Figure 6. If you have a dimer-monomer equilibrium on your first SEC purification (top), you can take the dimer fractions and run them through a 2nd SEC run (middle). If the dimer-monomer equilibrium is in fast exchange you will again see dimer and monomer peaks (bottom left). If it’s in slow exchange you will just see a dimer peak this time (bottom right).
If you just see the dimer peak on the 2nd SEC run, this means you’ve effectively separated the two species. In this case, you likely want to keep the monomer and dimer peaks separate for downstream purposes because there may be important differences in your experiments depending on if you’re working with the dimer or the monomer.
However, if you see dimer and monomer peaks again on the 2nd SEC, this means that the interconversion is too fast to separate. So even though you’re seeing “dimer” and “monomer” peaks, the molecules in both of those fractions are still converting back and forth between monomer and dimer. In this case, you won’t be able to effectively separate these states with SEC, but you probably want to note that you’re observing this behavior and then combine both species together for whatever experiments you have planned with that protein.
Note that while I’ve used a monomer-dimer equilibrium in this section, the overall point still applies even if you’re dealing with a different type of oligomeric interconversion (monomer-trimer, dimer-tetramer, etc.).
Estimating Protein Size
Size exclusion chromatography can estimate the size of your protein. There are protein standards that you run on your SEC column with the same buffer and flow rate as your protein of interest. This can help you estimate the size of your protein (Figure 7).

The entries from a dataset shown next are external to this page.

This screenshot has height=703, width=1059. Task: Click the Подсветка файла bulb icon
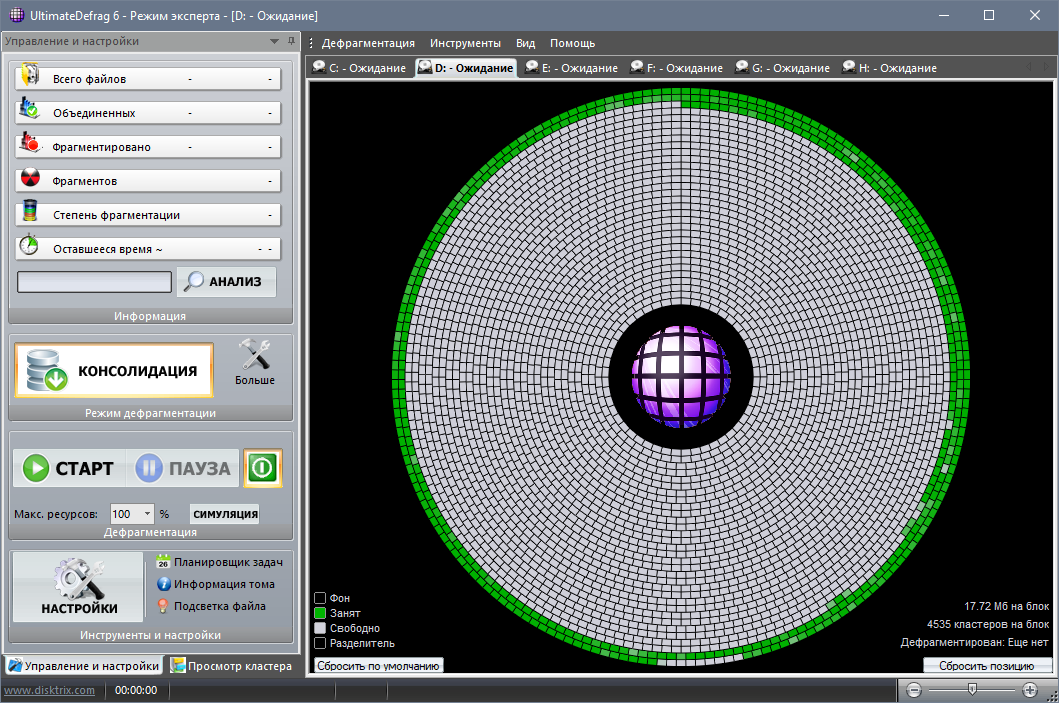[163, 606]
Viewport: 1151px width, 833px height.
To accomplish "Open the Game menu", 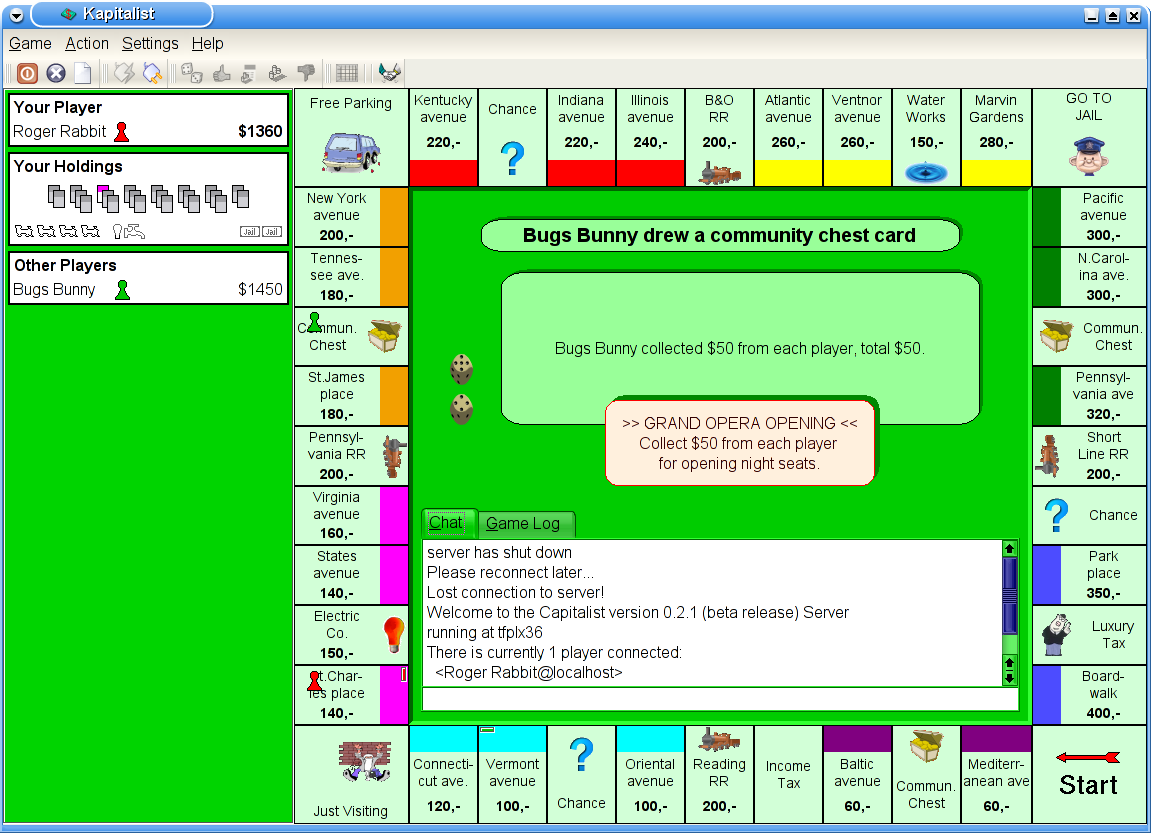I will tap(30, 44).
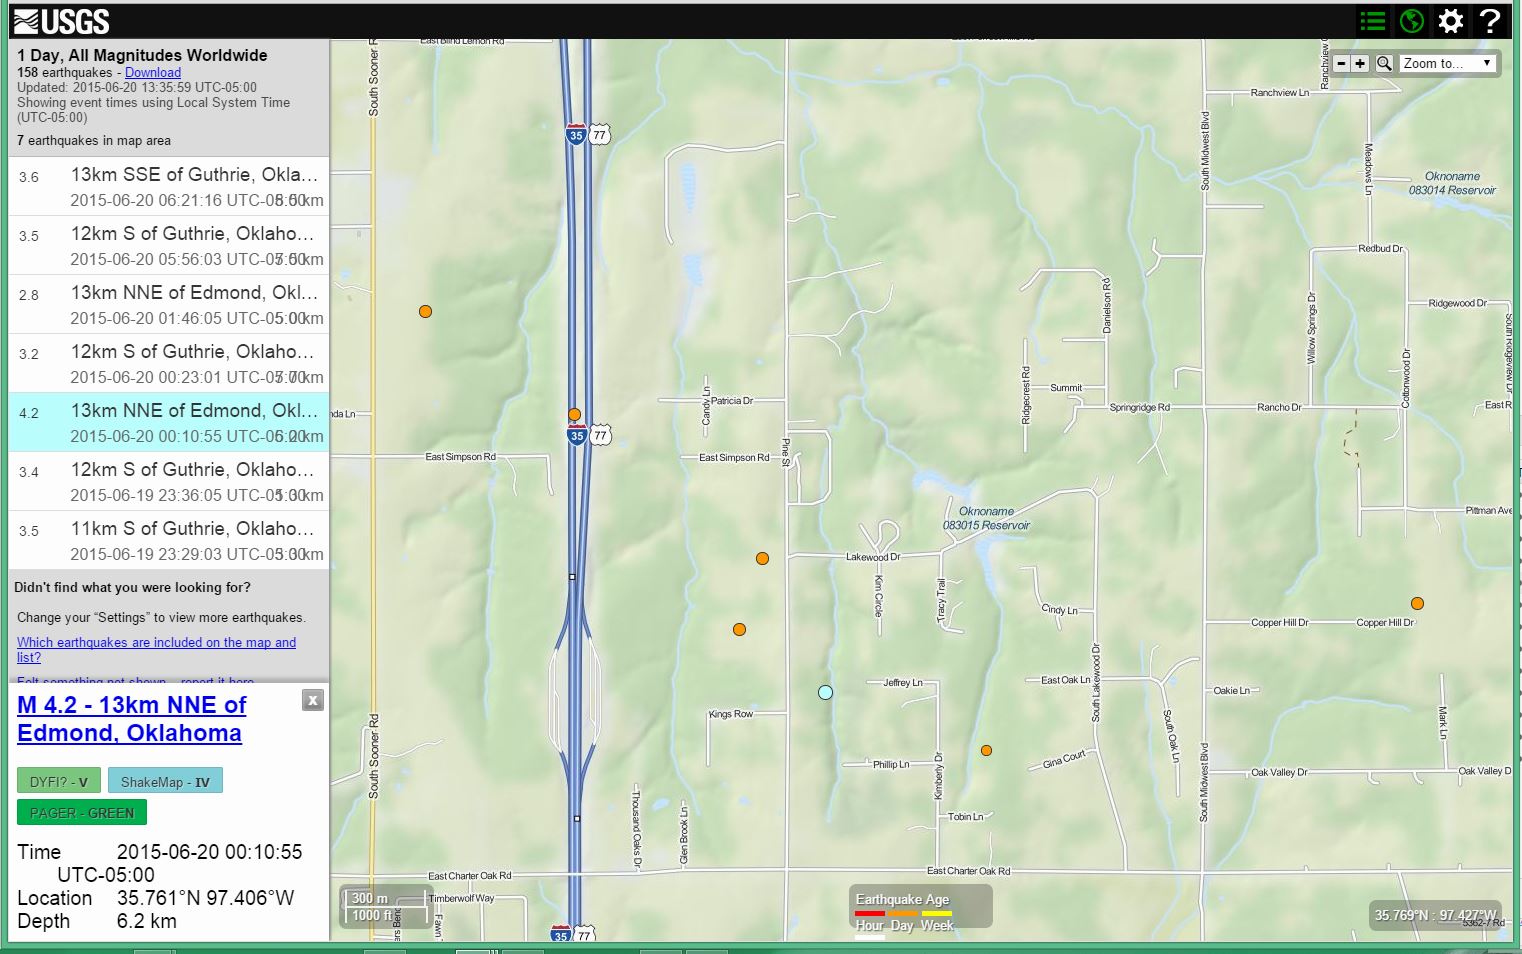Click the orange earthquake marker on Interstate 35
The height and width of the screenshot is (954, 1522).
(574, 414)
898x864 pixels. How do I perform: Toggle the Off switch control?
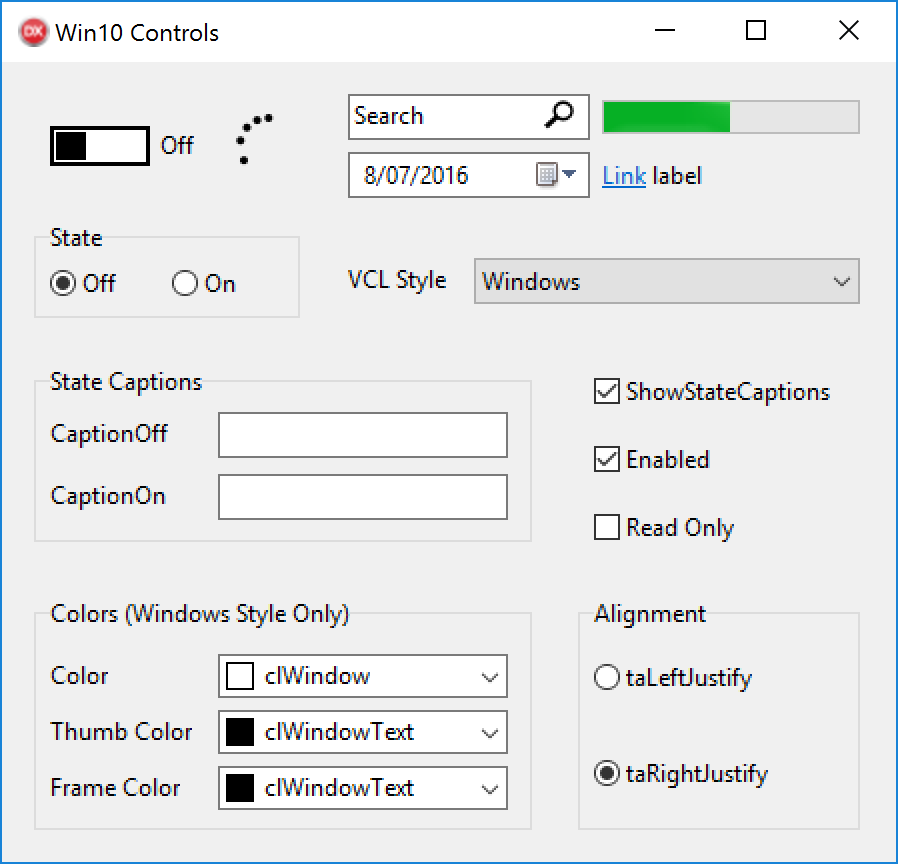pyautogui.click(x=100, y=146)
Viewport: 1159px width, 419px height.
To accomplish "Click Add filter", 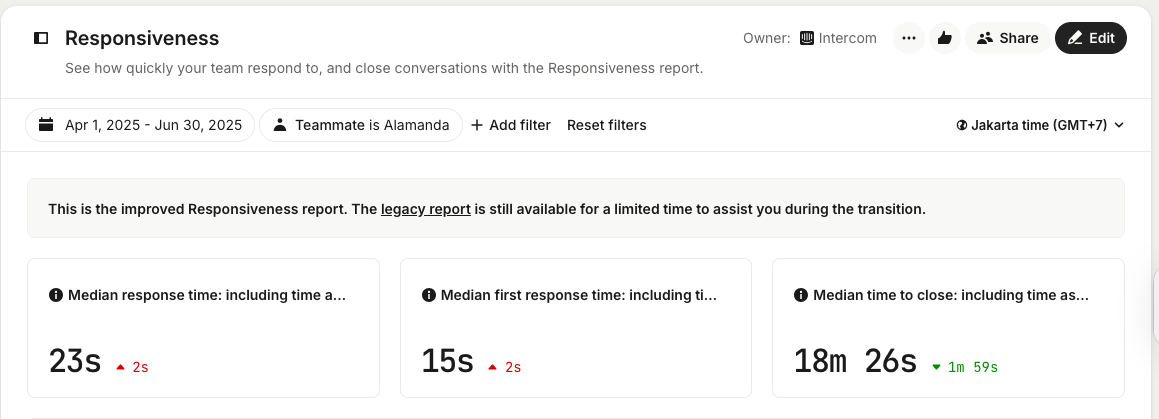I will tap(511, 125).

Figure 7. By comparing your protein of interest (POI, magenta) to a set of protein standards (gray, molecular mass in kilodaltons) on SEC, you can estimate the size of your protein. For example, this protein elutes at a volume that corresponds to approximately 40 kilodaltons.
For example, the protein of interest (POI) in Figure 7 elutes in between the 50 and 25 kilodalton protein standards. It’s a little bit closer to the 50 kilodalton peak, so I would estimate the protein at roughly 40 kilodaltons. You can calculate your protein’s predicted molecular mass and compare it to this result. Suppose your protein is around 20 kilodaltons in mass, then this peak would probably indicate that your protein is in a dimer.
This method is a size estimation, and there are additional methods that can be hooked up downstream of SEC such as SEC-MALS (multi angle light scattering) if you need a more precise analysis of your protein’s size (Ogawa & Hirokawa, 2018).
Hopefully now you see why, like roller coasters, size matters for protein purification by size exclusion chromatography!